**WHAT IS BEING ASKED:**
Print the data that follows again, keeping every line exact.
*** SUPPLIED DATA Section Begins ***
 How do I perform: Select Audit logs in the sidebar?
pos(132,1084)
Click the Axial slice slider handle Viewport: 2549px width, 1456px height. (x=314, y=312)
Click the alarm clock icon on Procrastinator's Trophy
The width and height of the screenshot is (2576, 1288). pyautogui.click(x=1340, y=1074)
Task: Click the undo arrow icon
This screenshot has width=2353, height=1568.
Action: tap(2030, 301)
*** SUPPLIED DATA Section Ends ***
**SOLUTION TO THIS PROBLEM:**
 How do I perform: Select Audit logs in the sidebar?
pos(132,1084)
Click the Axial slice slider handle Viewport: 2549px width, 1456px height. (x=314, y=312)
Click the alarm clock icon on Procrastinator's Trophy
The width and height of the screenshot is (2576, 1288). pyautogui.click(x=1340, y=1074)
Task: Click the undo arrow icon
This screenshot has width=2353, height=1568.
Action: tap(2030, 301)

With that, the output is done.